Structural and Functional Insights into CRF Peptides and Their Receptors

Simple Summary Corticotropin-releasing factor or hormone (CRF or CRH) belongs to the family of CRF peptide and non-peptide analogs (or CRF ligands), which play important roles in many physiologic and pathophysiologic conditions. Several of the CRF ligands have shown considerable therapeutic potential in the treatment of various diseases. The CRF ligands act by interacting with two types of receptors. This work describes the structure of CRF ligands and their receptors, as well as the mode of CRF ligand binding to receptors and the activation mechanism of the latter.

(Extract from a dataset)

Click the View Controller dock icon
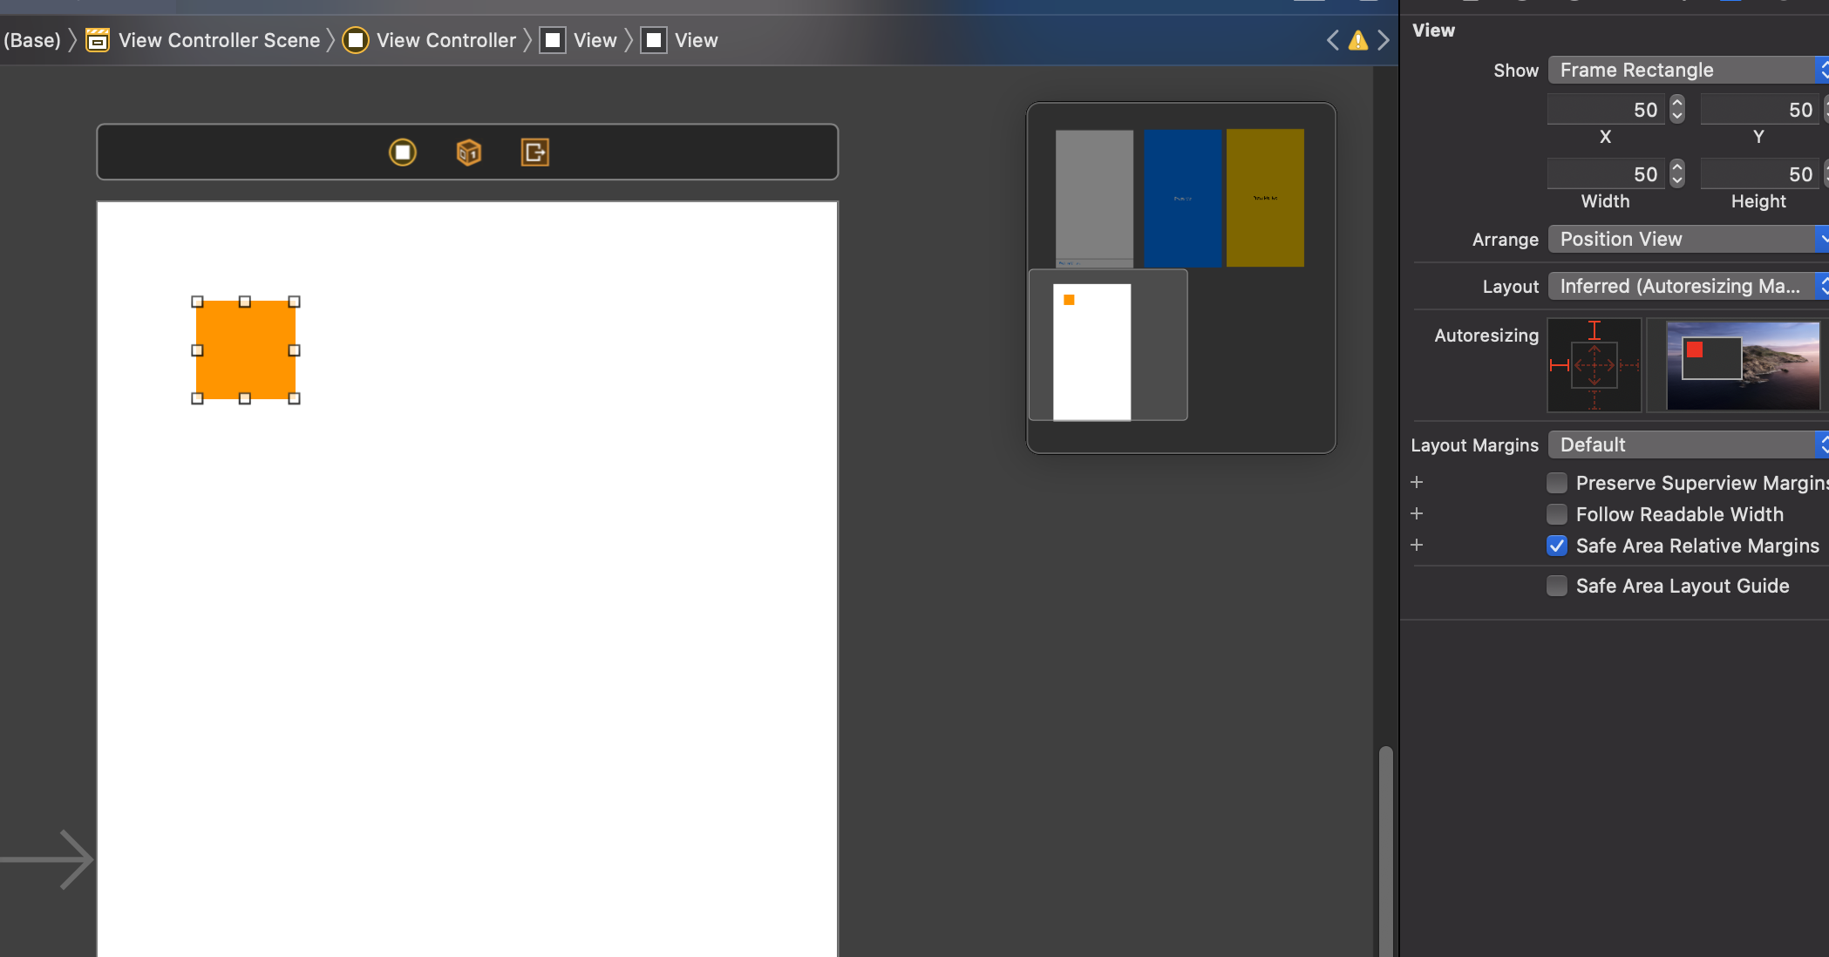The image size is (1829, 957). point(402,153)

Understanding the structural basis of CRF ligand binding and activation of their receptors opens avenues for the development of novel drugs targeting CRF receptors.Abstract Corticotropin-releasing factor or hormone (CRF or CRH) and the urocortins regulate a plethora of physiological functions and are involved in many pathophysiological processes. CRF and urocortins belong to the family of CRF peptides (CRF family), which includes sauvagine, urotensin, and many synthetic peptide and non-peptide CRF analogs. Several of the CRF analogs have shown considerable therapeutic potential in the treatment of various diseases. The CRF peptide family act by interacting with two types of plasma membrane proteins, type 1 (CRF1R) and type 2 (CRF2R), which belong to subfamily B1 of the family B G-protein-coupled receptors (GPCRs). This work describes the structure of CRF peptides and their receptors and the activation mechanism of the latter, which is compared with that of other GPCRs. It also discusses recent structural information that rationalizes the selective binding of various ligands to the two CRF receptor types and the activation of receptors by different agonists.